When challenging situations – those that test you professionally, intellectually, and emotionally – become chronic, a strange phenomenon occurs where they seem both commonplace and insurmountable.
As an educator for over a decade, I became intimately familiar with all the obstacles that seemed to forever stand in the way of effective teaching, and the exhaustion that often accompanies that lingering, chronic adversity.
With time and distance comes insight; call it Monday-morning quarterbacking or indulging in hindsight bias, but one of the patterns I identified after a career change – and living a year outside the classroom – is just how draining it can be to try satisfying what feels like competing demands, or at best, walking the ever so fine line between them.
There is truly no way to explain what teachers do in a single day.
Every.
Day.
There is a pervasive narrative that “teachers are responsible for safeguarding our future,” and while this is certainly a worthy challenge, and the reason why so many teachers get out of bed and trek on each morning, it’s worth noting that this abstract idea of teaching – and teaching well – involves and asks so much of educators. And for those that embrace change and constant improvement, it’s easy to feel like every move towards progress or innovative teaching is at the expense of something else.
For instance, we ask teachers to:
Be creative, and yet teach to the standards.
Adapt lessons for all children to be successful in the classroom, while forcing students to take standardized tests even if they can’t read at grade level.
Be unafraid to discipline students and yet not be too hard on them.
Develop an emotional connection with students that facilitates trust and morale; which means, be friendly, but not too friendly. Get close to students, and yet … not too close.
Respect the scope and sequence of their curriculum and yet be as creative as possible by researching and pulling “engaging” learning activities into the course.
These nuances go beyond time management and workload concerns; they point to the heart of what it means to be a successful, innovative educator.
Teachers with high expectations of themselves often want to meet even greater goals – like adhering to a standardized grading process all while utilizing project-based learning techniques. They want to be relevant and exciting, while meeting traditional milestones. They want to show they can be tough…but not too tough….. It’s like walking on a tightrope….. without a net….. while people throw more things at you to carry.

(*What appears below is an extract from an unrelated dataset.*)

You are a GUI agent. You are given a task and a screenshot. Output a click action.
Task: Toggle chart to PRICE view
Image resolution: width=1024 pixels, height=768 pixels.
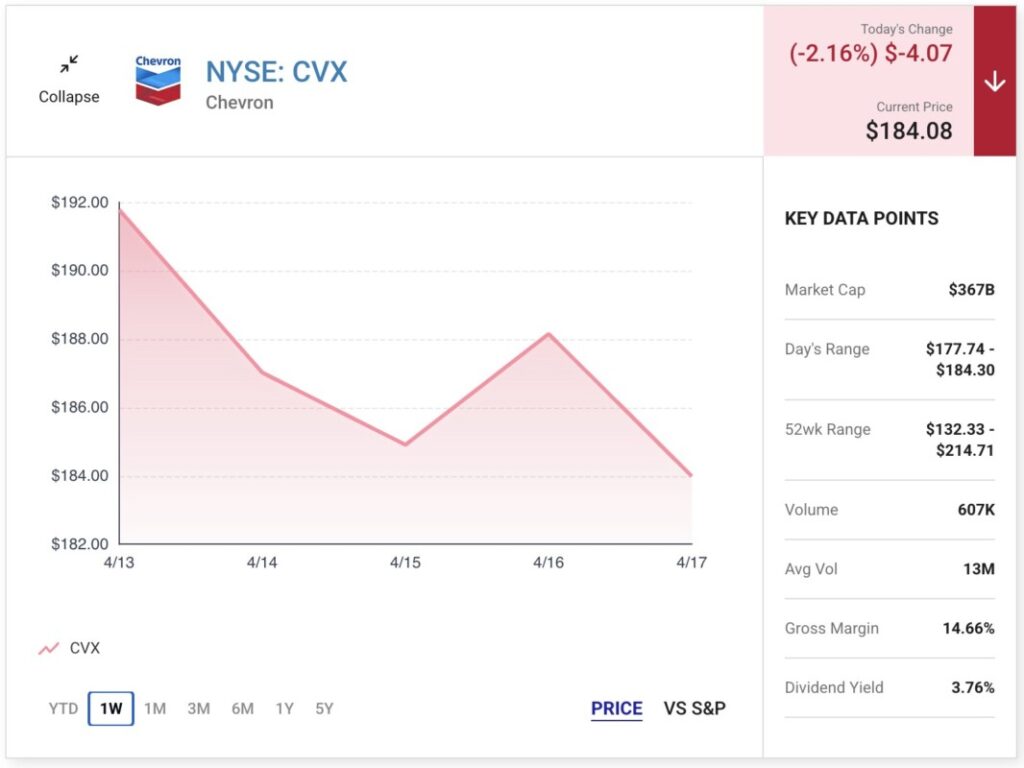[x=616, y=709]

If you’ve been an educator long enough, you know there are other expectations of teachers – protect children from bullying, identify possible family problems and even recognize signs of abuse, counsel students, get them up to speed on reading levels while being unable to separate children by ability…. set up their classrooms to facilitate learning, know where kids are in the building at all times, and make sure they get high scores on standardized tests.
And yet…. teachers rise to the challenge. Every day. The challenge of competing demands, the challenge of satisfying so many stakeholders, and the challenge of making one vitally important decision after the next.
A teacher makes almost 1,500 educational decisions a day. In a 6-hour school day, that means that teachers make more than 4 educational decisions per minute… and that does not include other decisions related to discipline, “instructional design, grading feedback, and revision of planned instruction.”
As the modern day classroom evolves with the changing tides brought in by technology, the focus is easily shifted away from these competing demands because, only more demands arise from such a revolution. But, even one of the greatest computer science minds of our times knows the truth isn’t always in the tech:
Technology is just a tool. In terms of getting the kids working together and motivating them, the teacher is the most important. – Bill Gates
What can we do to acknowledge the value of our teachers and the stress of the competing demands they confront everyday? How can we support our teachers, the sculptors of the future?